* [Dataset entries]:
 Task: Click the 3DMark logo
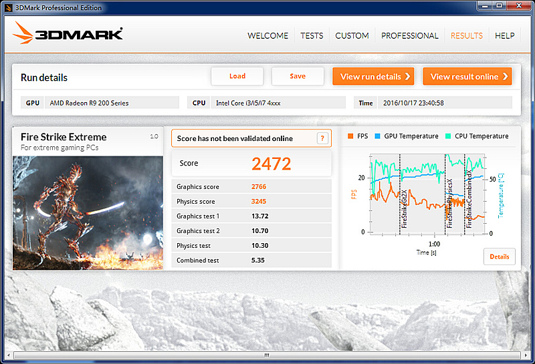pyautogui.click(x=68, y=34)
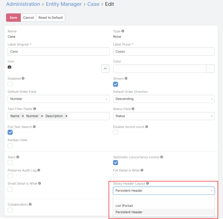Screen dimensions: 223x219
Task: Collapse the icon picker chevron button
Action: [x=105, y=69]
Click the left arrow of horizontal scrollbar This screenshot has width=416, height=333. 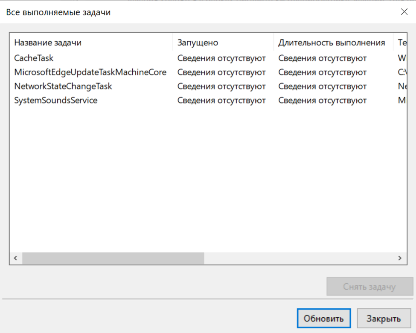coord(15,258)
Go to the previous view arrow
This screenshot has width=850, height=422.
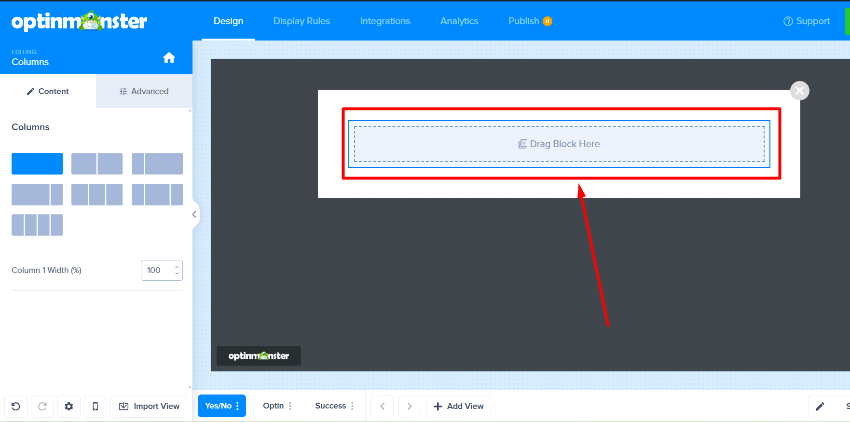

* [Problem requirements]:
Give everything from the line containing "Go to the previous view arrow" down to the end of the records as a JSON list of strings, one per line, with blank lines and pictures left out.

* [Task solution]:
[
  "Go to the previous view arrow",
  "This screenshot has width=850, height=422."
]